# [Предложенный текст]
Поэтому так важно было показать реальную терминологическую историю, основные этапы которой можно кратко охарактеризовать так: в XII — XVIII веках романами называются героические сказочные повествования «рыцарского» типа; к XVII веку живое развитие этого жанра заканчивается, и в то же время все интенсивнее развивается совершенно новый повествовательный жанр, имеющий лишь внешнее формальное сходство с «романом». В одних языках для него вырабатывается особое название, в других — постепенно начинает применяться старый термин.
В русском языке, например, в определенный момент значение слова «роман» становится неустойчивым, начинает колебаться между старым и новым жанром, тяготея, естественно, к новому. Это порождает своеобразные нападки на рыцарские романы как на нечто противное «подлинному» роману, как на «ложные» романы, которые недостойны называться этим именем. Возникает очень наивная, но вполне объяснимая точка зрения, согласно которой развитие «истинного романа» было нарушено появлением и распространением «ошибочных», противоречащих природе жанра произведений. Замечательно в этом смысле рассуждение русского литератора XVIII века Порошина. В 1760 году он пишет о романах: «Сии сочинения такое несчастие во дни наши постигло, что многие не токмо никакой пользы от оных быть не надеются, но еще и повреждению нравов служащими их почитают. К излишней таковой ревности подало случай чрезвычайно умножившееся ныне на французском и немецком языках число романов, в котором, конечно, более худых и нелепых, нежели хороших и с тем намерением, с коим они выдуманы, согласных. Не у одних нас есть Бовы-королевичи, Ерусланы Лазаревичи, Петры Златые Ключи. Везде их много; но надобно предводимому разумом человеку справедливо полагать различие между такими враками и связно, приятно и остроумно выведенными приключениями» (Сиповский, стр. 162. — Курсив мой. — В. К.).

# [Исходные данные]

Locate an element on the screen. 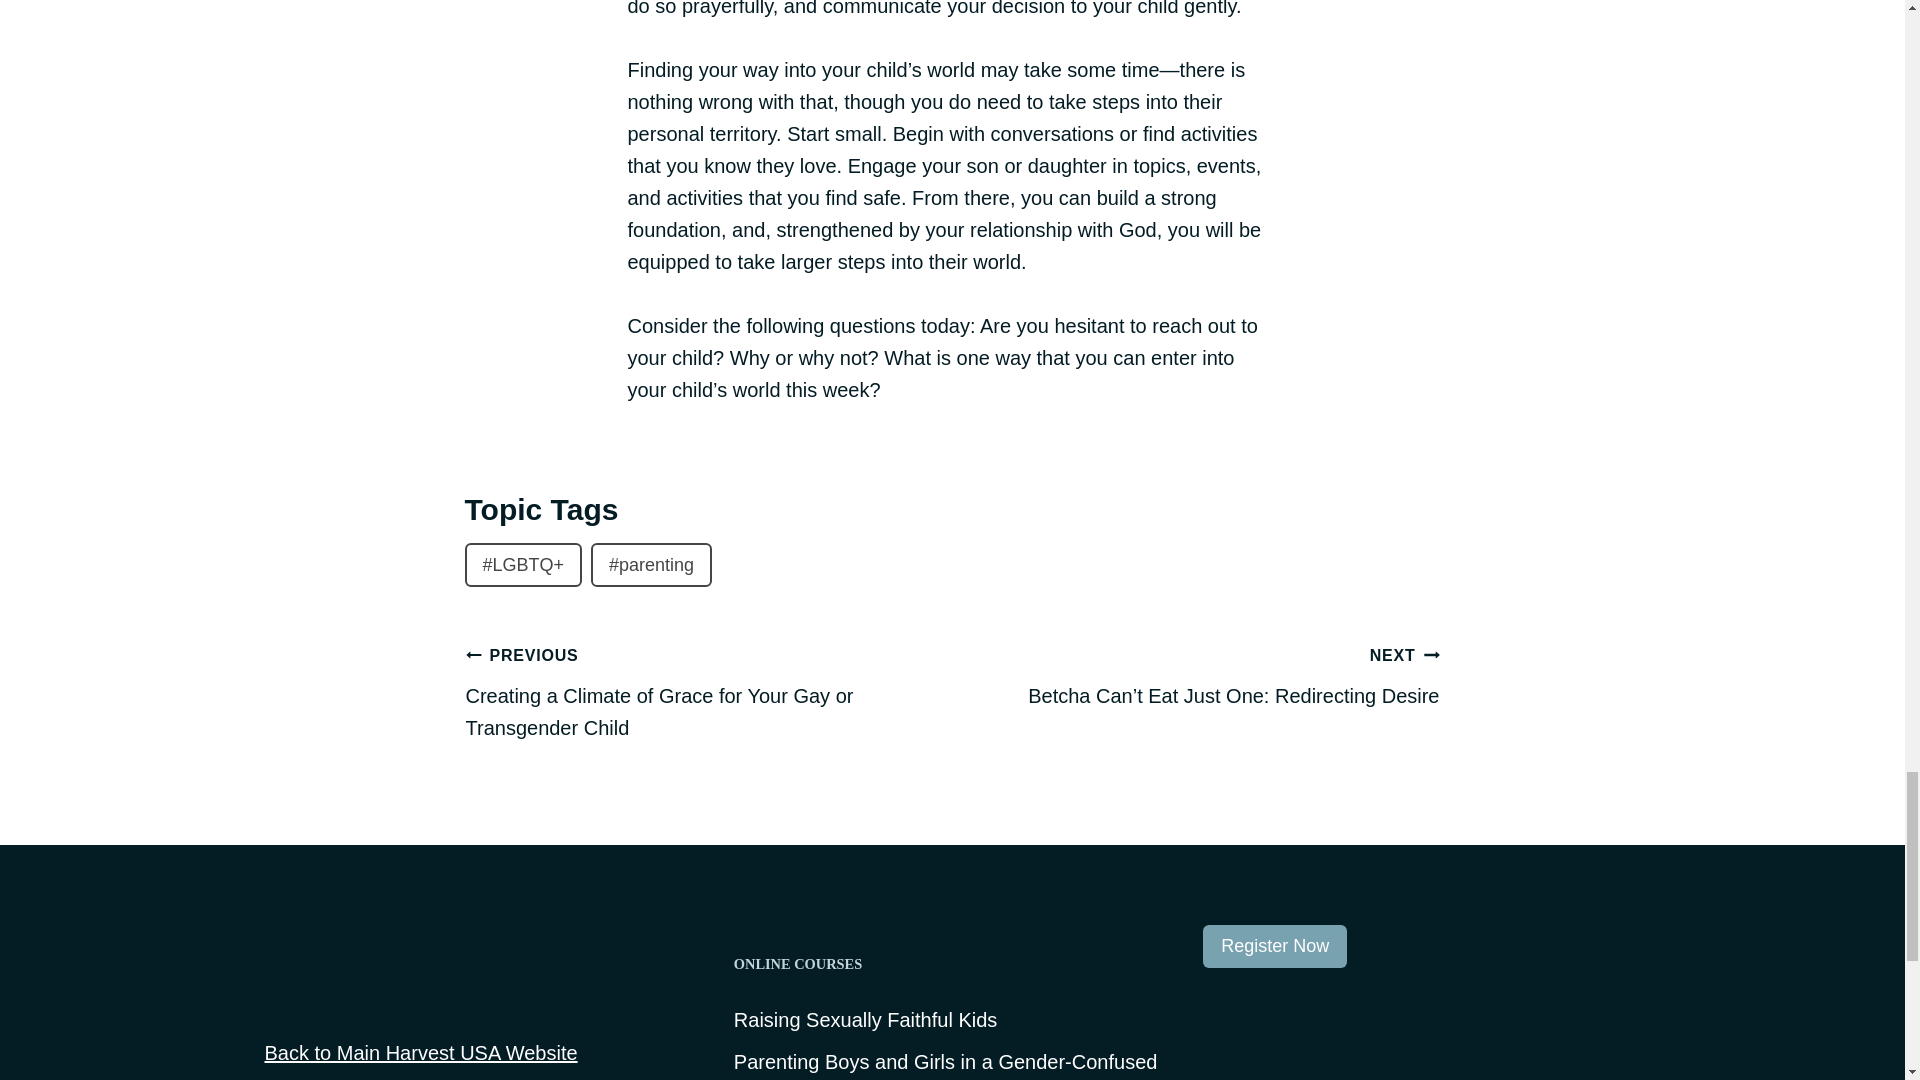 This screenshot has height=1080, width=1920. Raising Sexually Faithful Kids is located at coordinates (864, 1020).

# [Что требуется сделать]
Продолжите текст об истории термина «роман», начав сразу после его последнего предложения. Данные здесь никакой роли не играют.

# [Результат выполнения]
Несмотря на свою наивность, это высказывание представляет значительный интерес для нас. Порошин не сознает, что отрицаемые им романы, «несогласные» с внутренней целью жанра, на самом деле принадлежат к совсем другому жанру, возникшему семь веков назад и уже сыгравшему свою историческую роль. Но Порошин ясно видит, что «рыцарские романы» не соответствуют сущности нового жанра; он предлагает различать подлинный роман от «худых и нелепых» «врак», только внешне похожих на роман в собственном смысле. Это внешнее сходство выступает в представлении Порошина примерно так же, как внешнее сходство полезных злаков — ржи, пшеницы, ячменя, овса — и сопутствующих им злаковых сорняков. Конечно, такое мнение совершенно неисторично. Однако оно отчетливо свидетельствует о совершающемся «расщеплении» термина «роман», которое закончится переносом его на новый жанр. В устах Порошина, таким образом, вполне объяснимы и оправданы нападки на «рыцарский роман», который как бы присвоил чужое название. Однако совсем по-иному выглядят такого рода нападки в работах новейших и современных литературоведов. Когда мы читаем, например, что в «рыцарском романе» все «построено на абракадабре авантюр и... на любовных позах, статичных и одинаковых»[57], что произведения этого жанра являют собой «нагромождение... приключений и волшебства, без малейшего проблеска поэзии или психологического анализа»[58], — это не может не вызвать возражений.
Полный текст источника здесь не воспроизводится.